This project implements K-means, Bisecting K-means, and Decision Tree algorithms in PySpark on the Iris dataset.
This project demonstrates the use of PySpark to perform clustering and classification on the Iris dataset. The Iris dataset is a classic dataset in machine learning and statistics, containing measurements of various attributes of iris flowers and their corresponding species.
The project consists of three main components:
- K-means Clustering: A traditional clustering algorithm that partitions data into k distinct clusters.

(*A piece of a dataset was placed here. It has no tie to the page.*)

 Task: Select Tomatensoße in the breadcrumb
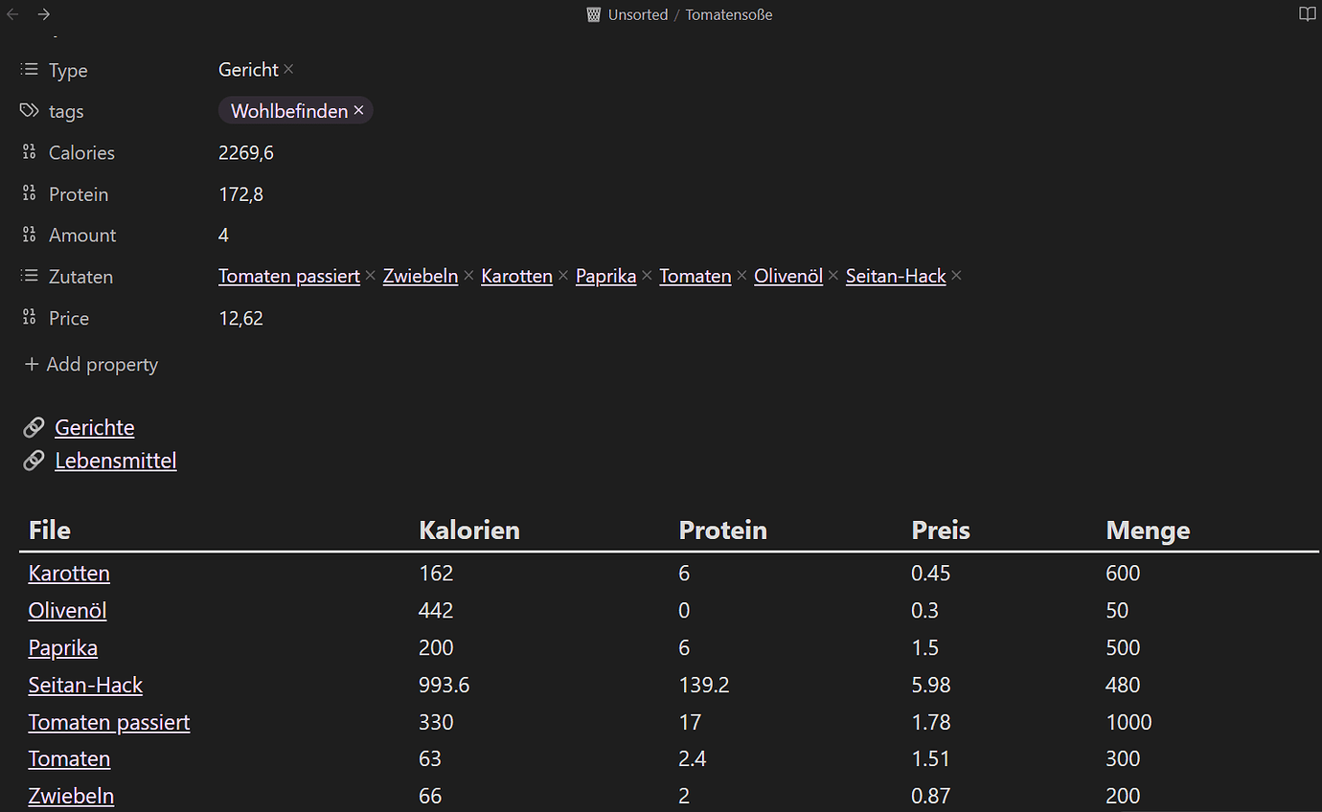728,14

- Bisecting K-means Clustering: A variation of K-means that recursively splits clusters to improve clustering quality.
- Decision Tree Classification: A classification algorithm that uses a tree-like model to make decisions based on input features.
To run this project, you need to have PySpark installed. You can install it using pip:
pip install pyspark
Additionally, you need to have Matplotlib and Seaborn for data visualization:
pip install matplotlib seaborn
- Initialize Spark Session: The Spark session is initialized with the name "IrisAnalysis".
- Load Data: The Iris dataset is loaded from a CSV file.
- Prepare Features: Features are prepared using VectorAssembler.
- K-means Clustering: K-means algorithm is applied to the data, and results are visualized.
- Bisecting K-means Clustering: Bisecting K-means algorithm is applied, and results are visualized.
- Decision Tree Classification: A decision tree classifier is trained, evaluated, and results are visualized.
- K-means Silhouette Score: The silhouette score for the K-means clustering model is 0.7482.
- Bisecting K-means Silhouette Score: The silhouette score for the Bisecting K-means clustering model is 0.6682.
- Decision Tree Accuracy: The accuracy of the Decision Tree classifier is 1.0.
Visualizations for each clustering method and the decision tree classification are generated using Matplotlib and Seaborn.
- PySpark: For data processing and machine learning.
- Matplotlib: For data visualization.
- Seaborn: For enhanced data visualization.
Contributions are welcome! Please open an issue or submit a pull request for any improvements or additions.
This project is licensed under the MIT License.